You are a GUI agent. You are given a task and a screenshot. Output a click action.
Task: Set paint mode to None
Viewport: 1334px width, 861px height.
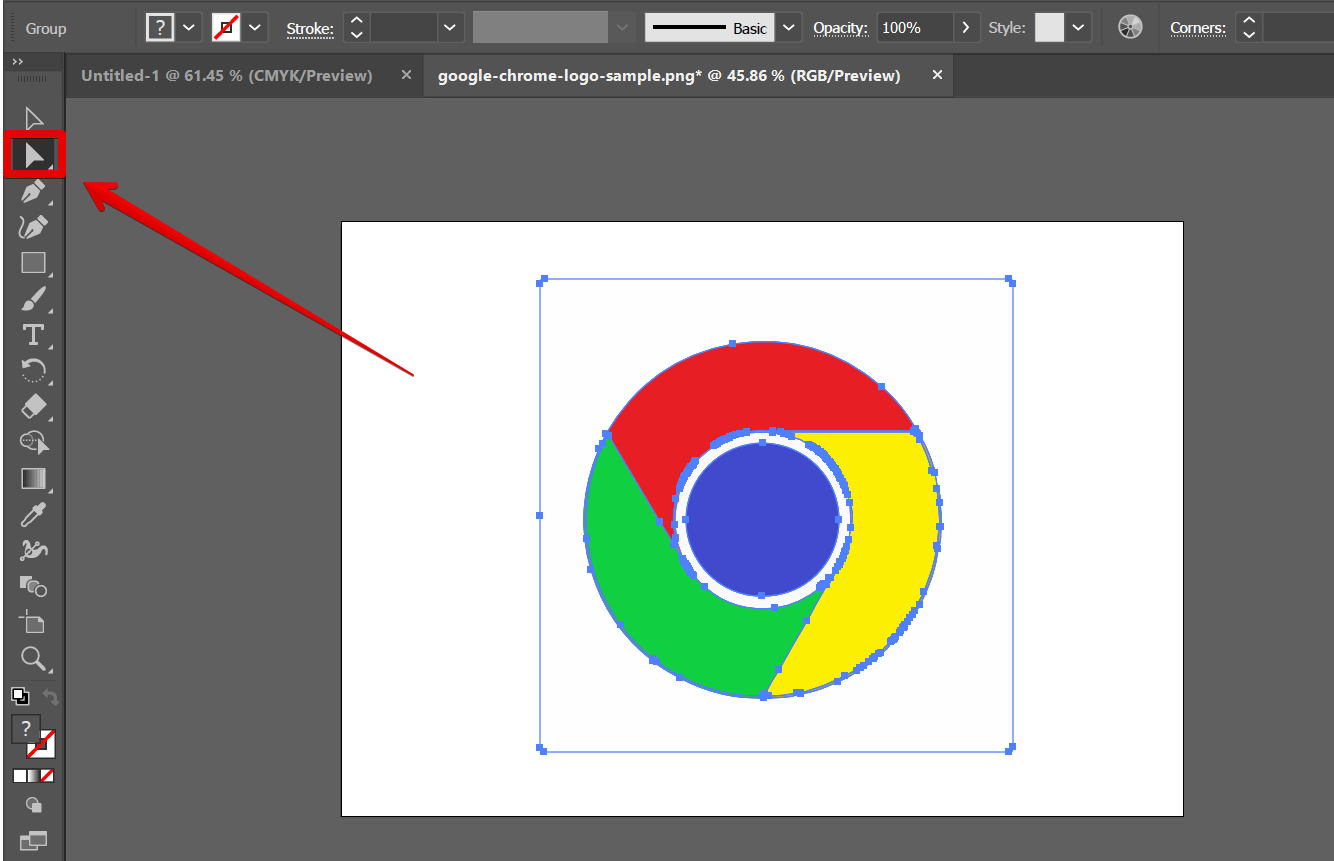(48, 776)
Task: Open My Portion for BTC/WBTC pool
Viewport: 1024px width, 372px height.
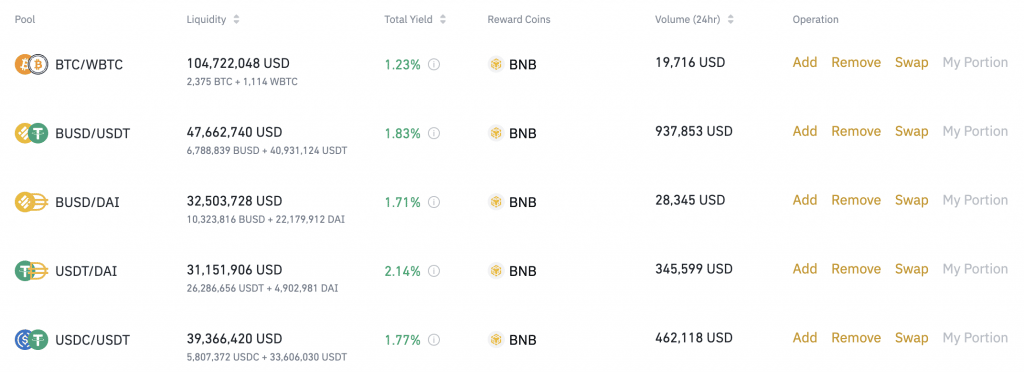Action: click(x=975, y=63)
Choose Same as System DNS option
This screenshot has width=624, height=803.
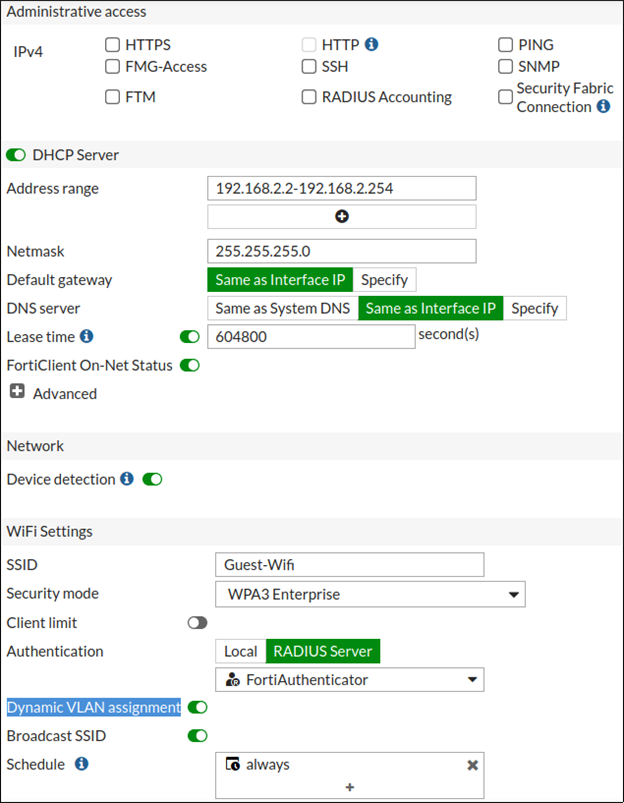point(282,308)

------------------------------------------------

Extract the lines above, from the one containing "Choose Same as System DNS option" through the last line, reproducing them word for word. Omit the pictures.

TASK RESPONSE
Choose Same as System DNS option
This screenshot has width=624, height=803.
point(282,308)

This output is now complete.